Way back when, I complained about how fantasy (and sci-fi) writers have it easy--they can usually just make up a name. Of course, fantasy folks are the type of people who are making up whole worlds, which I stink at, so it's not really like I want to BE a fantasy writer (sci-fi, maybe), but I do envy their ability to go with whatever name suits them (never mind I'd be no good at coming up with good names anyway). And of course, people who write in modern times can use whatever normal name they want, or abnormal if they want.
Not historical fiction people, who don't even have a cool way of saying what they write in a short manner (I vote his-fic or hi-five). If they're like me, and I think most are, they're chained to what names were used in their time period, and if they're especially picky, what nations were using said names.

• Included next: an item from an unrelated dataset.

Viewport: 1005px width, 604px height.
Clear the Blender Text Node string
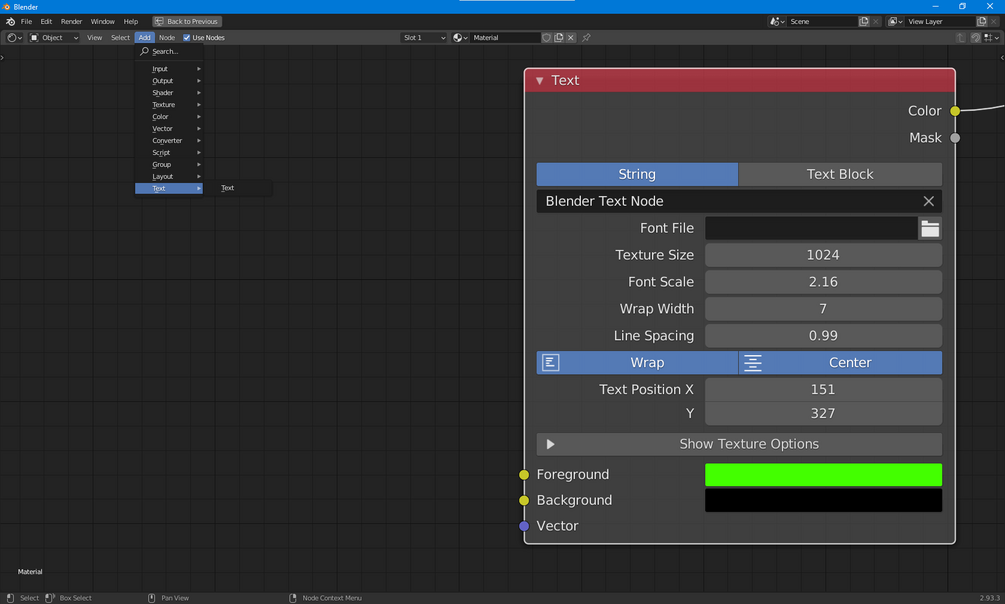click(x=928, y=201)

Thank goodness for Names Through the Ages by Teresa Norman. With this tool, I've been able to put the Historical Accuracy Demons to rest. I don't have to find it another book from the same time period (good luck with THAT) or worry that it might be wrong even if I think it sounds okay. This book has several lists of names--English, French, Welsh, and at least one I'm forgetting--in several different time periods. The lists are prefaced with a brief explanation about what was going on in that country at that time, including why names were changing, if they were.
I love this book (here's an Amazon link), because it doesn't look as suspicious as some of the things that come up online when you search for stuff like that. It also has alternate spellings of the name, if you have fantasy leanings and kind of want the name to look, well, not normal. Surprisingly, I don't OWN that book, mostly because I'm cheap. I do happen to recommend it everywhere, though, so that ought to make up for it! I usually double-check meaning on babynames.com because sometimes they disagree, and babynames will tell me the origin of the name, which is nice. (When you get to the 13th century, the Saxon and Norman names have all muddled together, and the list for that century in England doesn't specify which is which). Actually, when trying to be very specific about origin, I try punching in a name to as many search engines as I can, just to be sure. As in the complaining post I linked to, sometimes they'll all disagree and that's annoying...
Now, what to do when you've run OUT of names is something I haven't encountered, but have felt like I have. All of the male names I LIKE from my list in history are pretty much already used, so I really do express great joy when I find out that I need a new female name. There are already duplicates from my (bad) fantasy and my (better) hi-five, and I don't want even MORE duplicates between the books in what is becoming my Sherwood series.
Speaking of Sherwood, there's a whole 'nother monster one must deal with when writing Robin Hood retellings...I should compose some thoughts about that!
P.S. I'm not so sure about how this Operation: You thing is going to work out...I might end up with not enough material! I'll keep trying, though. I'm beginning to construct a page on historical fiction (and Robin Hood) resources.